[Start of section]

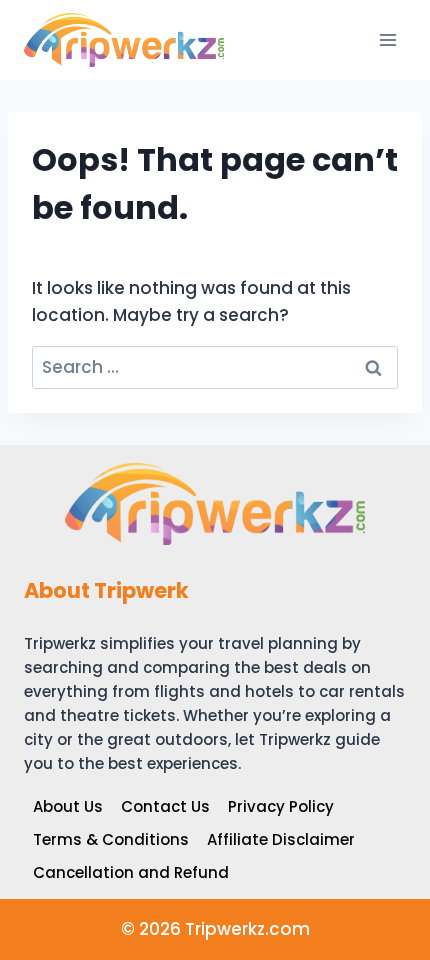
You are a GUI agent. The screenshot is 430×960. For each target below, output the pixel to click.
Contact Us (165, 806)
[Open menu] (387, 39)
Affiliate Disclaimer (281, 839)
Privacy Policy (281, 806)
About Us (68, 806)
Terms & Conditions (111, 839)
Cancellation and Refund (131, 872)
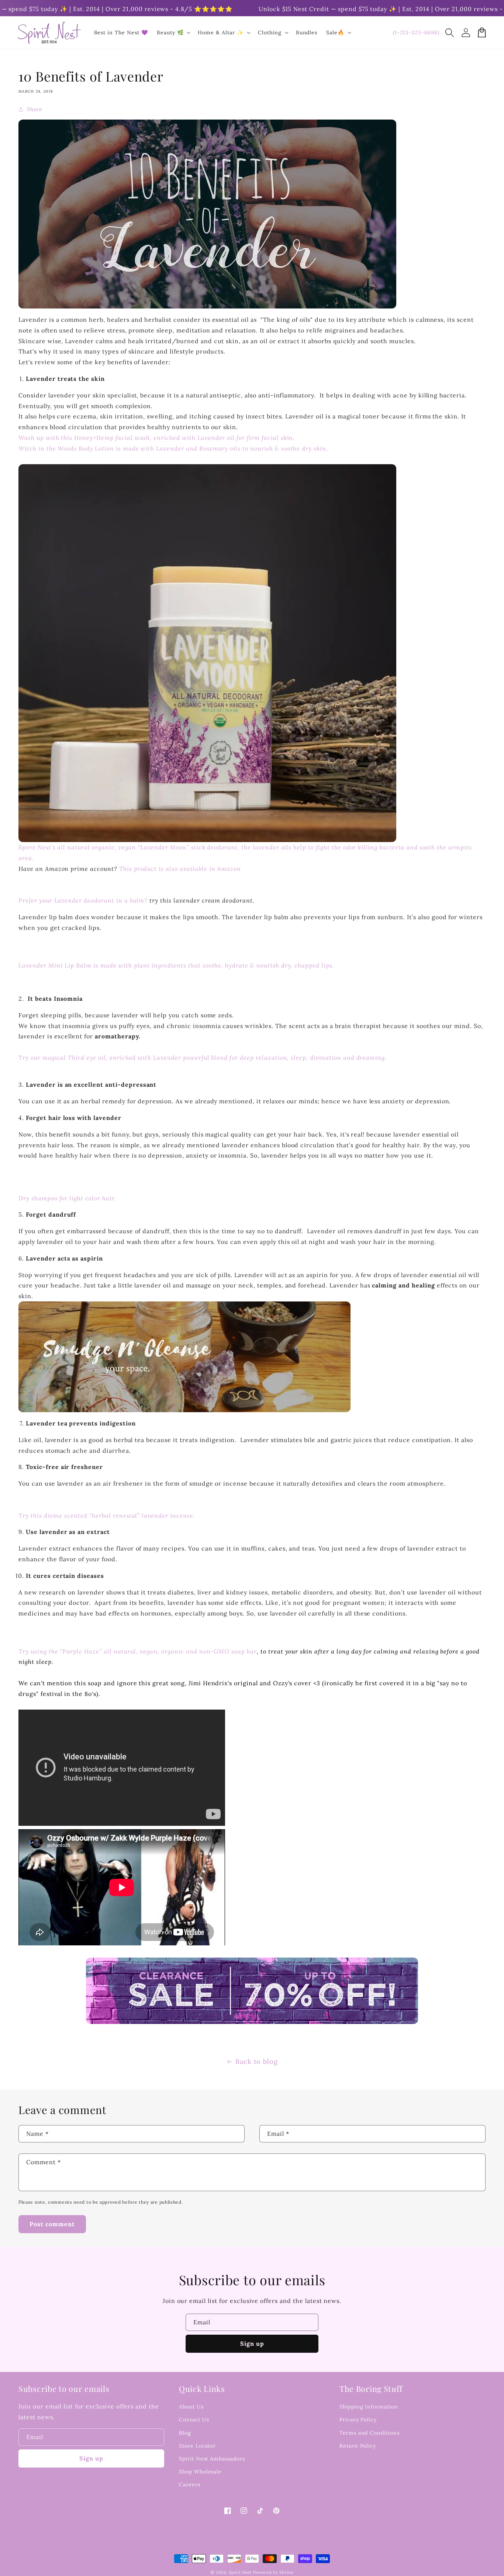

[End of section]

● WORK INSTRUCTION
Please set down the whole listing exactly, apart from the pictures.

● COMPLETED TASK
You are a GUI agent. The screenshot is 430×960. For each target below, output the pixel to click.
Contact Us (165, 806)
[Open menu] (387, 39)
Affiliate Disclaimer (281, 839)
Privacy Policy (281, 806)
About Us (68, 806)
Terms & Conditions (111, 839)
Cancellation and Refund (131, 872)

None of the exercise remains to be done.